Well, that’s that.
All we’ll hear about it from the Supreme Court is a single line under the listing of “Certiorari Denied” on the Supreme Court’s current list of summary dispositions (PDF)—but suffice it to say that it’s finally over. The Supreme Court won’t be hearing Apple’s final appeal of the antitrust decision against it, the appeals court decision affirming Judge Cote’s can stand, and Apple should get ready to start paying out $400 million in consumer refunds (despite the failed attempts of a professional objector to stick it with more) and $50 million to lawyers. Wonder how much I’ll get back?
Andrew Albanese has his usual excellent coverage of the history of the case and the details of the settlement at Publishers Weekly; Bloomberg has it, too. Thankfully, it’s finally over, and we shouldn’t have to hear too much more about it once the payments are dispensed. Expect a flurry of commentary and reactions from across the blogosphere in the next few days, though.
On the whole, it’s not terribly surprising that the court ruled the way it did. As a number of participants in the blog symposium I covered pointed out, there was nothing really special about it, except in the minds of Apple’s defenders—and every antitrust case is special to the defendant. It’s unclear whether Scalia’s death affected the decision, though it couldn’t have helped Apple’s case any. It’s also uncertain he’d have favored Apple if he was still around.
In the end, the suit didn’t really make a whole lot of difference over the longer term where e-book prices are concerned. It delayed the onset of agency pricing, but it still came back and looks like it’s here to stay in the end—possibly even by Amazon’s own request. But it did smack the publishers down, force them to stop conspiring with each other as a matter of course even on things like book release dates, and kick back some of the publishers’ and Apple’s ill-gotten gains to the people who had to overspend on agency-priced titles.
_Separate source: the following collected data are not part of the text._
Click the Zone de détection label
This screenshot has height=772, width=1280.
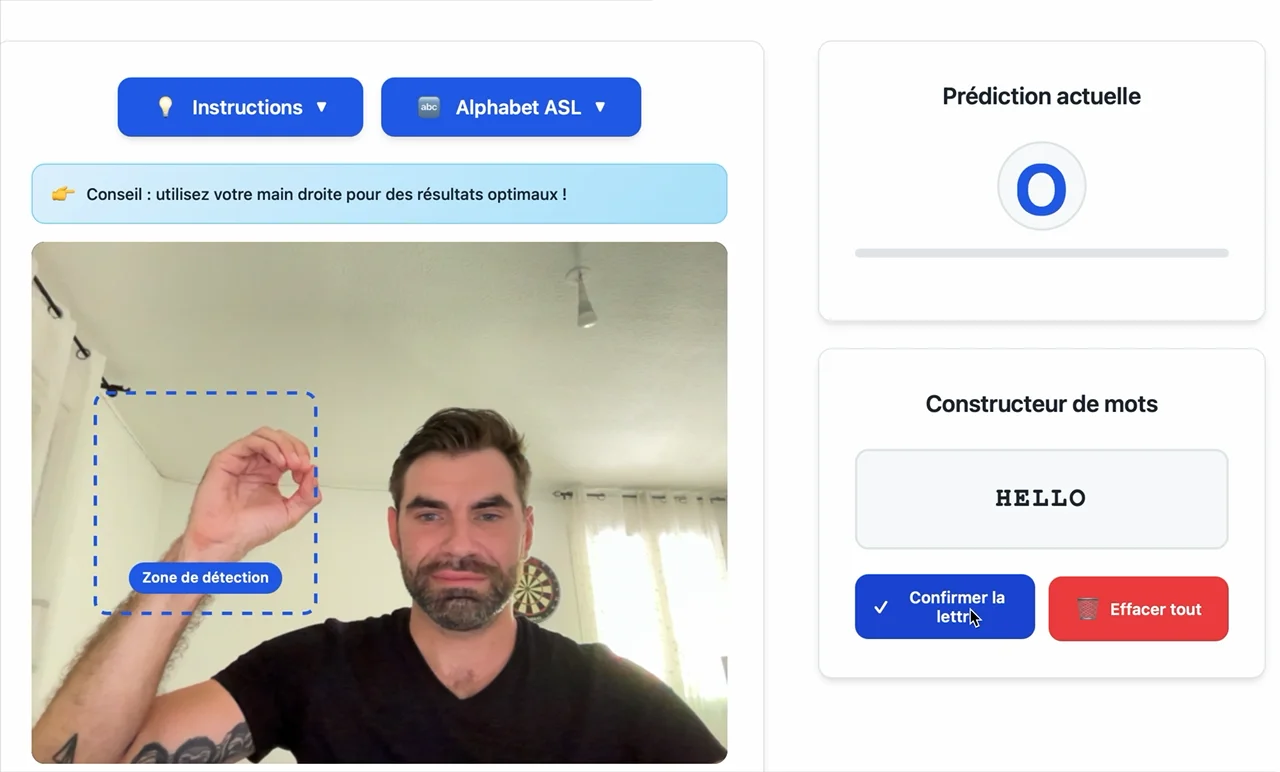point(205,577)
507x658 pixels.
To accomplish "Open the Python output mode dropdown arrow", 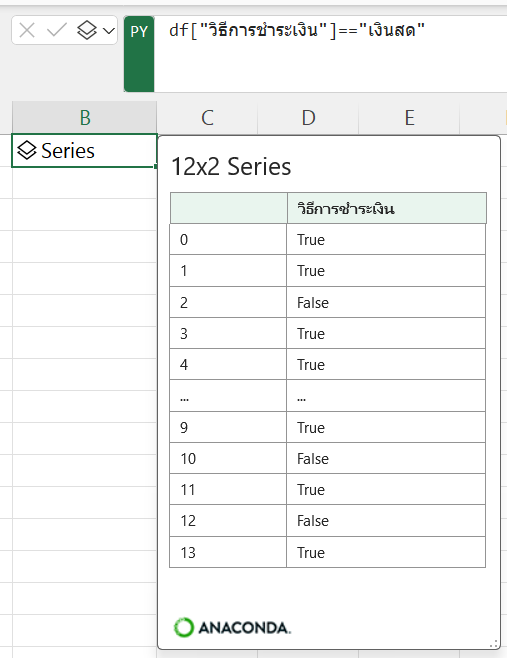I will [109, 31].
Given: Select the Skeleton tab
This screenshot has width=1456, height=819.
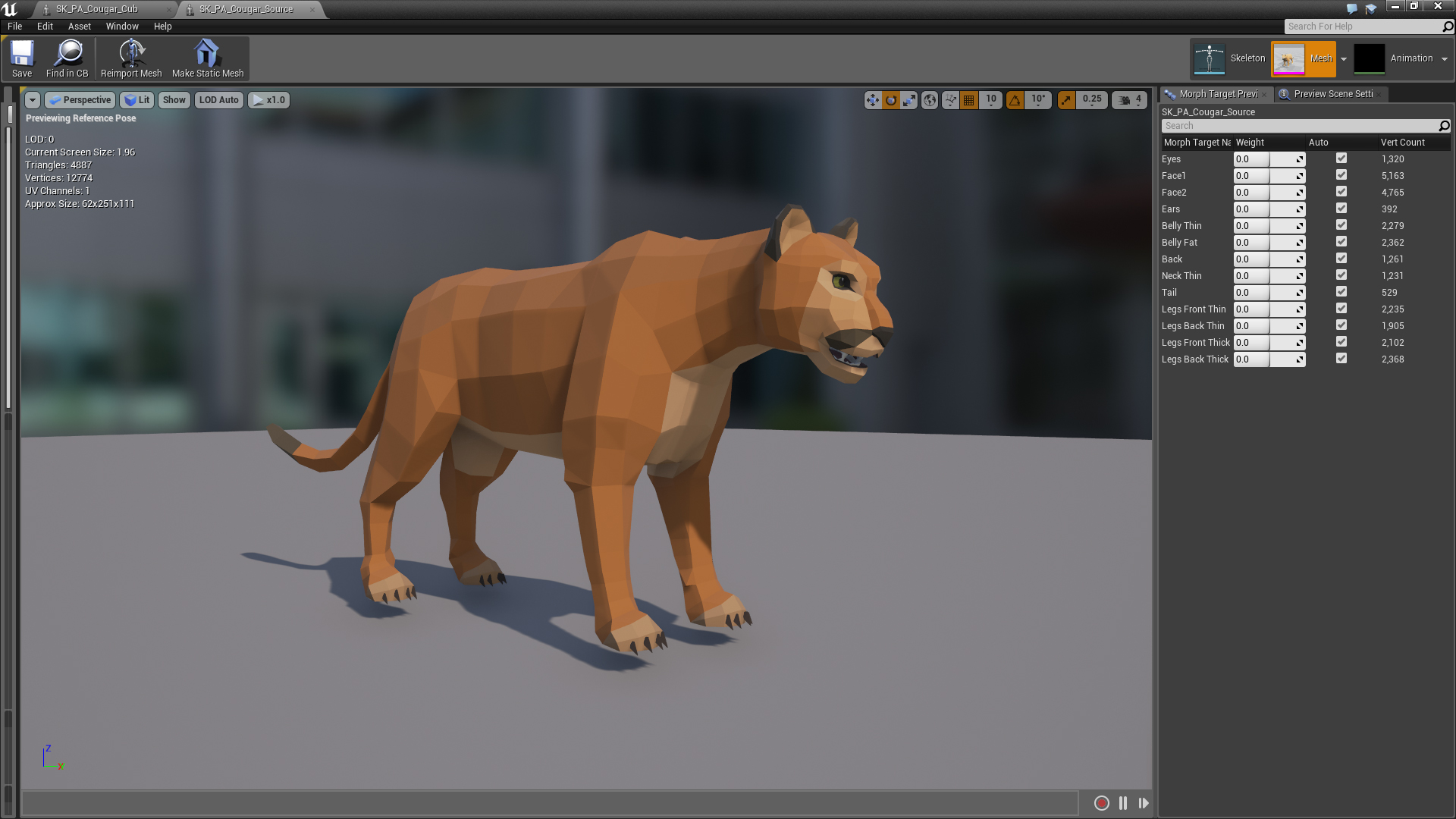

And it also means I can get a smug sense of satisfaction by saying, as a statement of fact, Apple broke the law by conspiring with publishers to implement agency pricing. No more arguments that “it isn’t settled yet,” or denials, or weasel-words like “allegedly”: the courts officially found that Apple broke the law and its appeal was denied.
Apple. Broke. The. Law.
(And so did the publishers, though they settled to avoid an official judgment—but if Apple’s conduct was illegal, then so was theirs.)
I’m going to enjoy saying that for quite some time to come.